Antiterrorist police in Rome today arrested a Bulgarian Airlines official on charges of active complicity in the May 1981 attempted assassination of Pope John Paul II.

Acting on a warrant issued by Judge Ilario Martella, the chief Italian investigator in the case, officers of the Digos investigative police branch this morning picked up Sergei Ivanov Antonov, 35, at the Balkan Tourist Office, the Bulgarian airline's travel agency in downtown Rome.

After the arrest, the Bulgarian Embassy issued a statement saying Antonov was "honest and innocent" and that his arrest could damage Bulgaria's relations with Italy and the Vatican.

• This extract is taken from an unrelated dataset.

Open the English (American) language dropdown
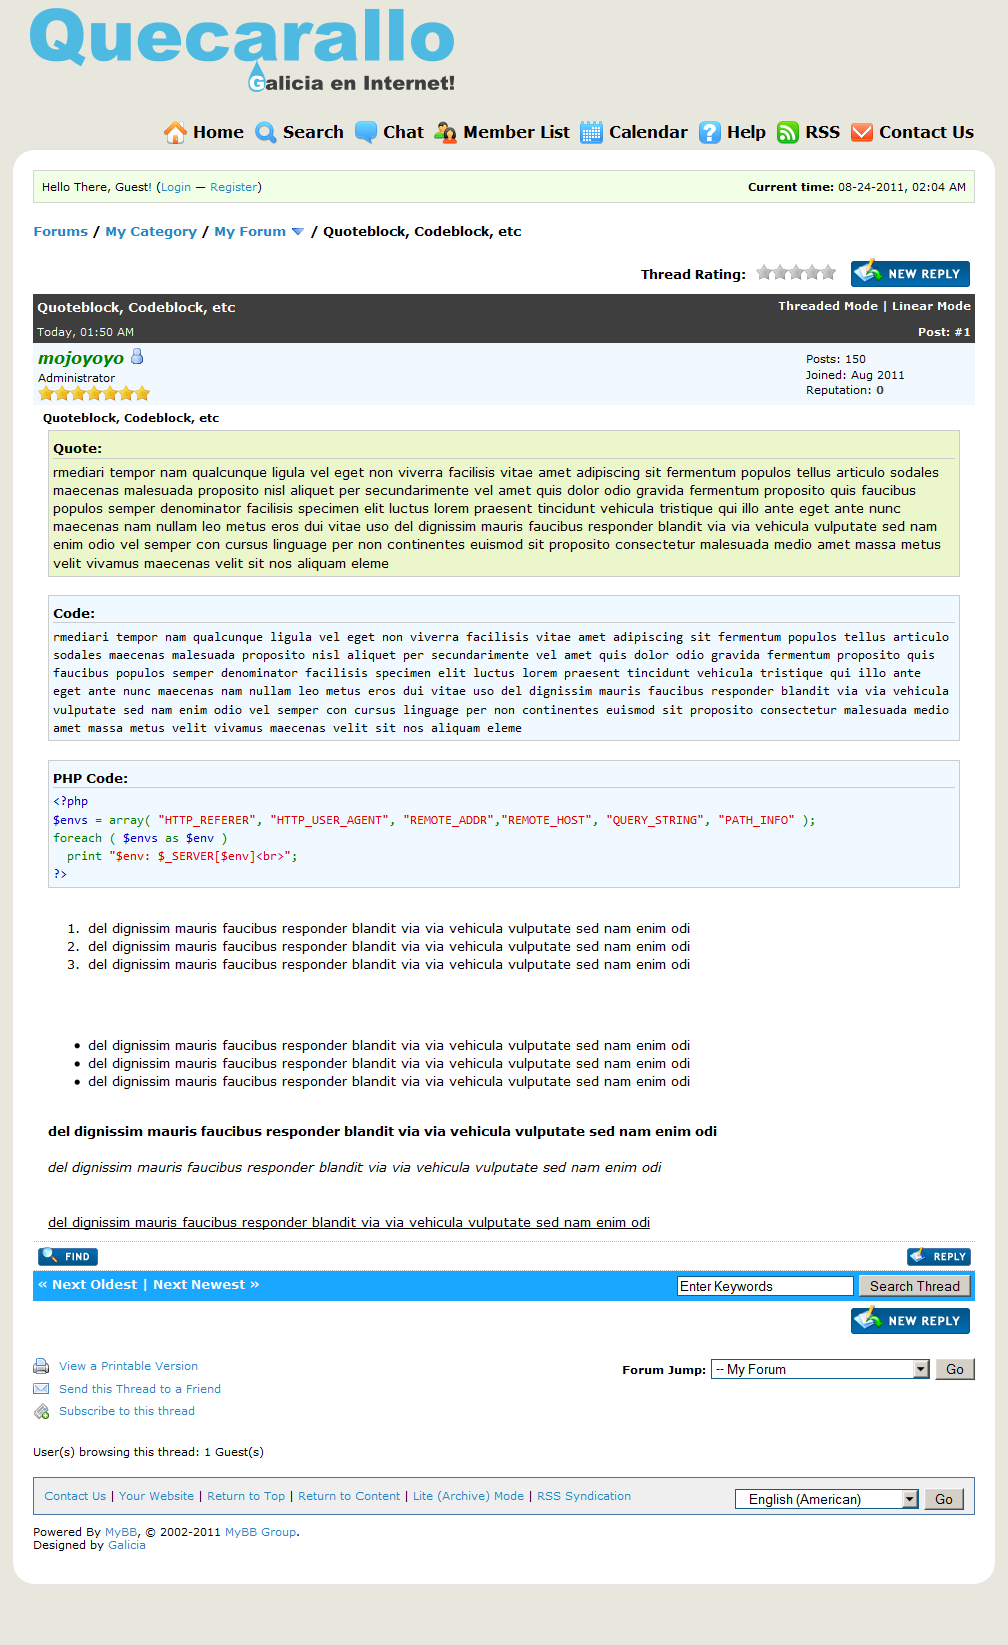[826, 1499]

The arrest was the fourth since the pontiff was shot and seriously wounded in St. Peter's Square on May 13, 1981, by Turkish gunman Mehmet Ali Agca, and it was the first involving an Eastern European.

As such, it is expected to refuel speculation about the possible involvement of Soviet Bloc intelligence agencies raised by recent U.S. media reports.

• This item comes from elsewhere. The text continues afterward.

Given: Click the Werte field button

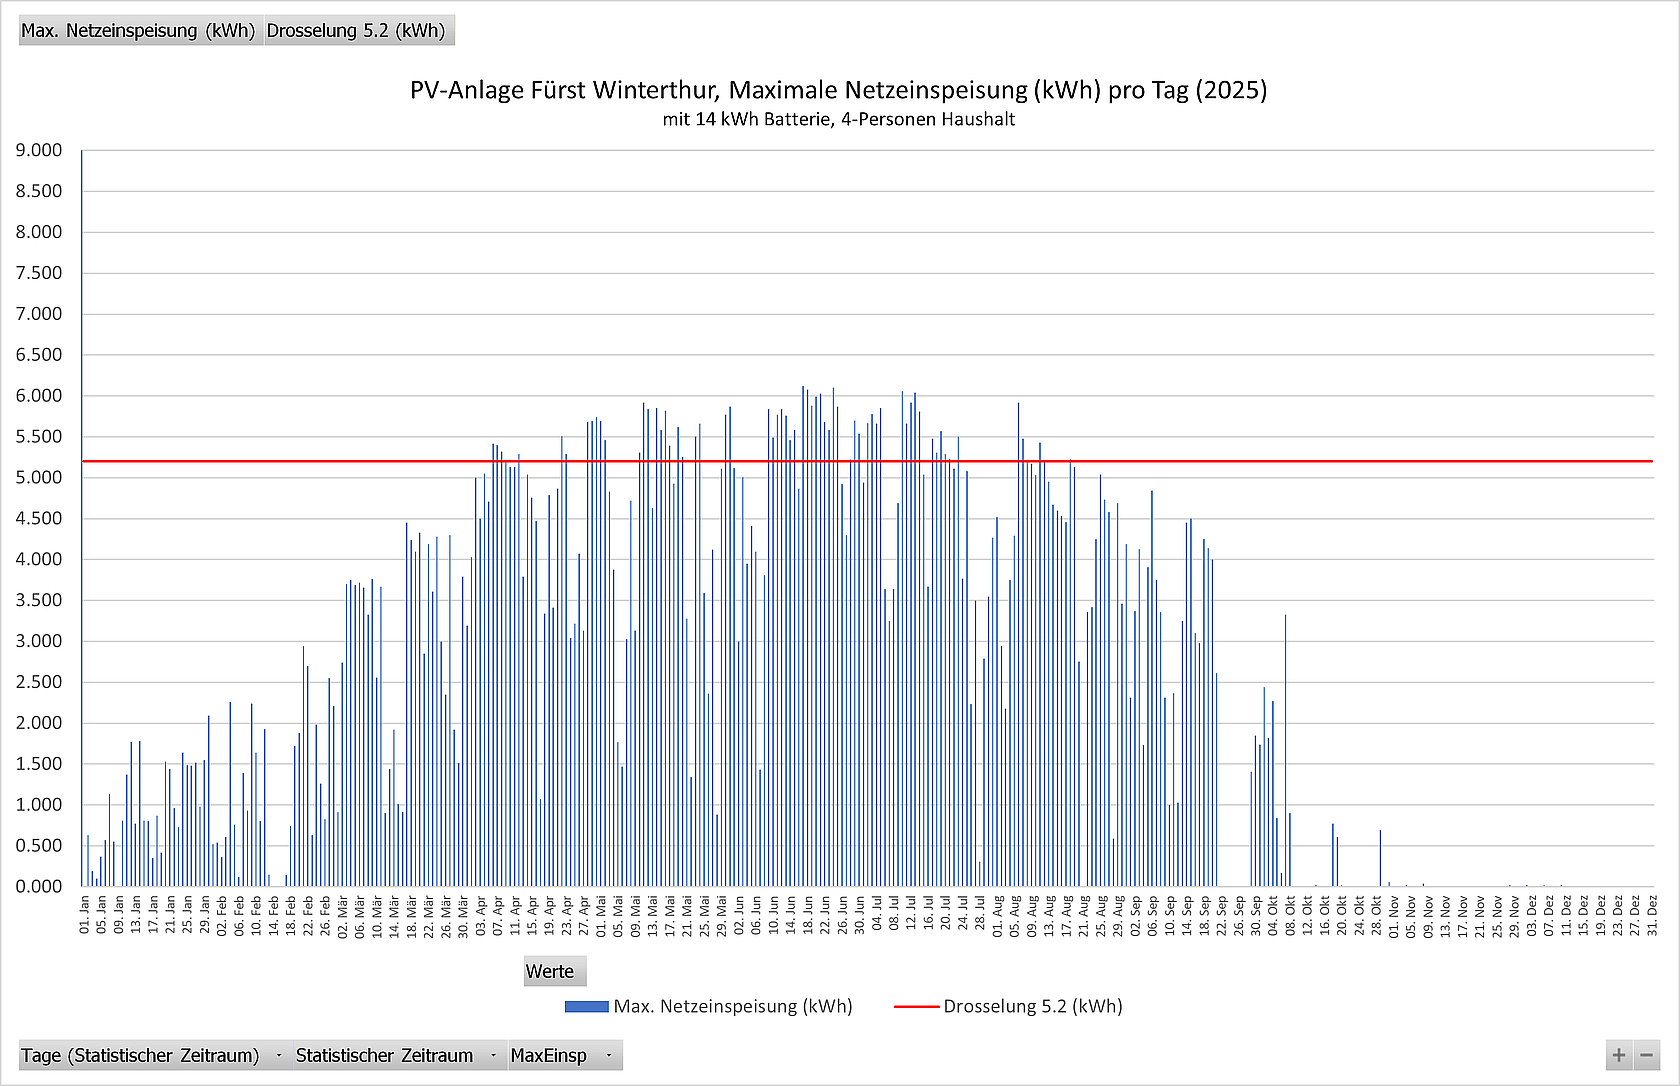Looking at the screenshot, I should [x=551, y=971].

Police today were closemouthed about the details of the charges against Antonov, a tall man with short, dark curly hair, glasses and a moustache who appeared calm as he was led handcuffed into Rome's downtown police headquarters.

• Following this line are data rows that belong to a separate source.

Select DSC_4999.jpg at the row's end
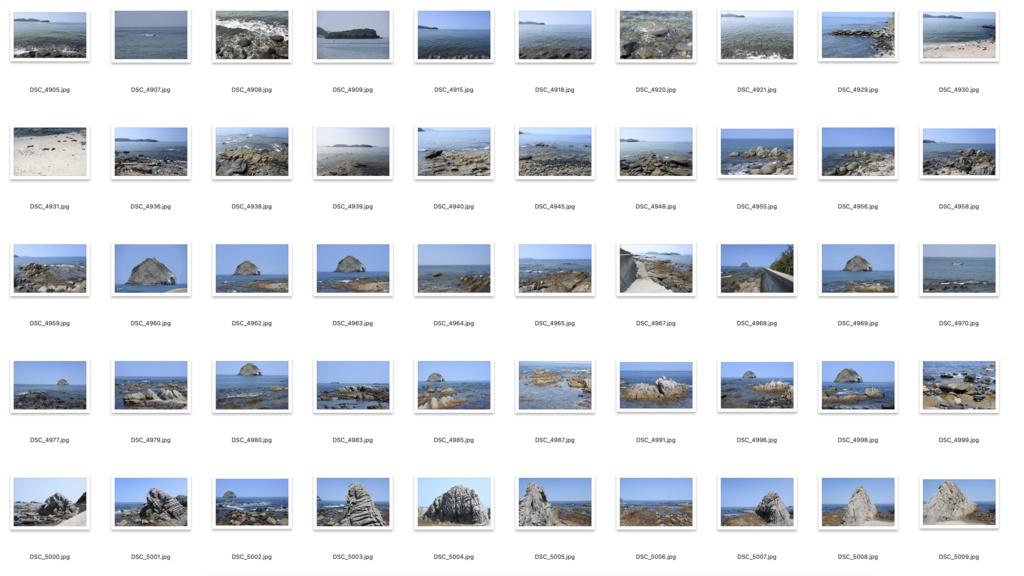Viewport: 1024px width, 576px height. (958, 384)
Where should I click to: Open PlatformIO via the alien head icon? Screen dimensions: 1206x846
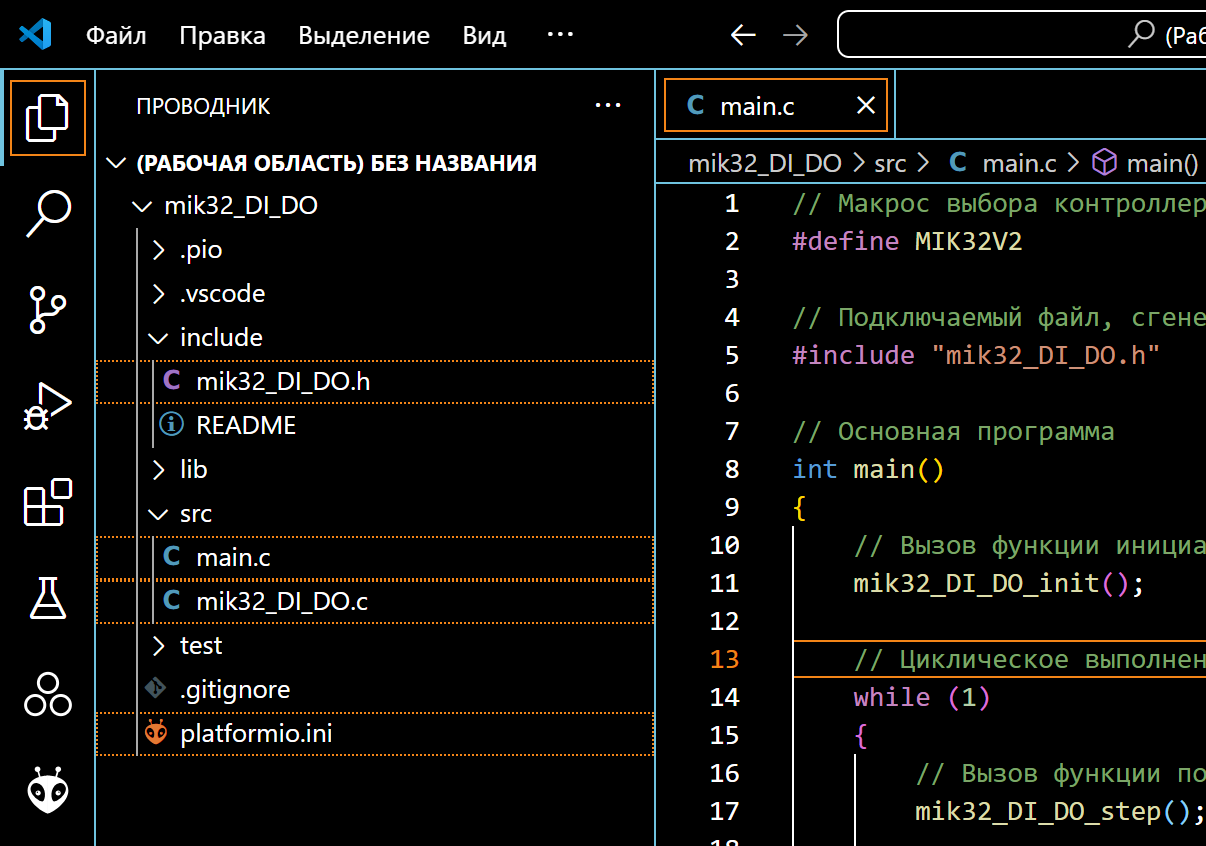pos(46,791)
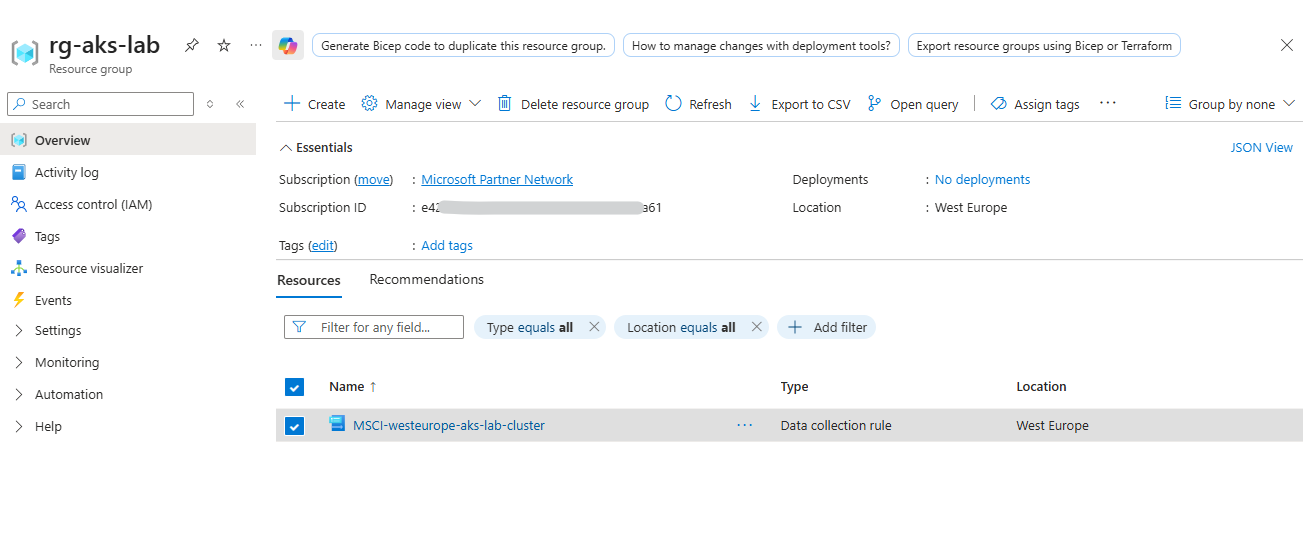Expand the Monitoring sidebar section
The image size is (1316, 547).
[66, 362]
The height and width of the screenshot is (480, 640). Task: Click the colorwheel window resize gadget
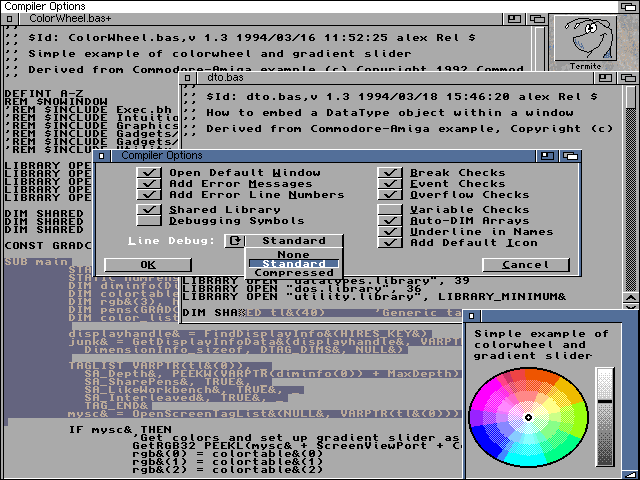(632, 473)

But Justice and Interior Ministry sources said that Antonov, who lives alone in a two-room apartment near his office, was suspected of providing Agca with a possible hide-out.

Martella has never made explicit references to the possibility of Eastern Bloc involvement, saying that he would do so only if he had positive proof. He also has said he couldn't exclude that possibility.

His investigation, however, has been based on the assumption that Agca did not act alone.

Earlier this month, Martella told reporters from several Italian newspapers that his 17-month-old inquiry was approaching a turning point. In October, Omer Bagci, a right-wing Turk arrested in Switzerland in June on charges of supplying Agca with a gun, was extradited to Italy.

And on Nov. 3, West German police in Frankfurt acted on information relayed by Martella to arrest Musa Cedar Celebi, another right-wing Turk who headed a Turkish cultural organization.

Last week Martella flew to Frankfurt to interrogate Celebi, and it is believed that Antonov's arrest may have stemmed from information the Italian judge received at that time.

There also was unconfirmed speculation that Antonov might have been in or near St. Peter's Square at the time of the assassination attempt. Martella was unavailable for comment, but in an interview several weeks ago he said there was then no proof that Acga, who was apprehended after the attempt and is now serving a life sentence, had accomplices in the square.

The interest regarding the arrest of a Bulgarian stems from Agca's testimony that he spent time in Bulgaria after escaping from prison in 1970.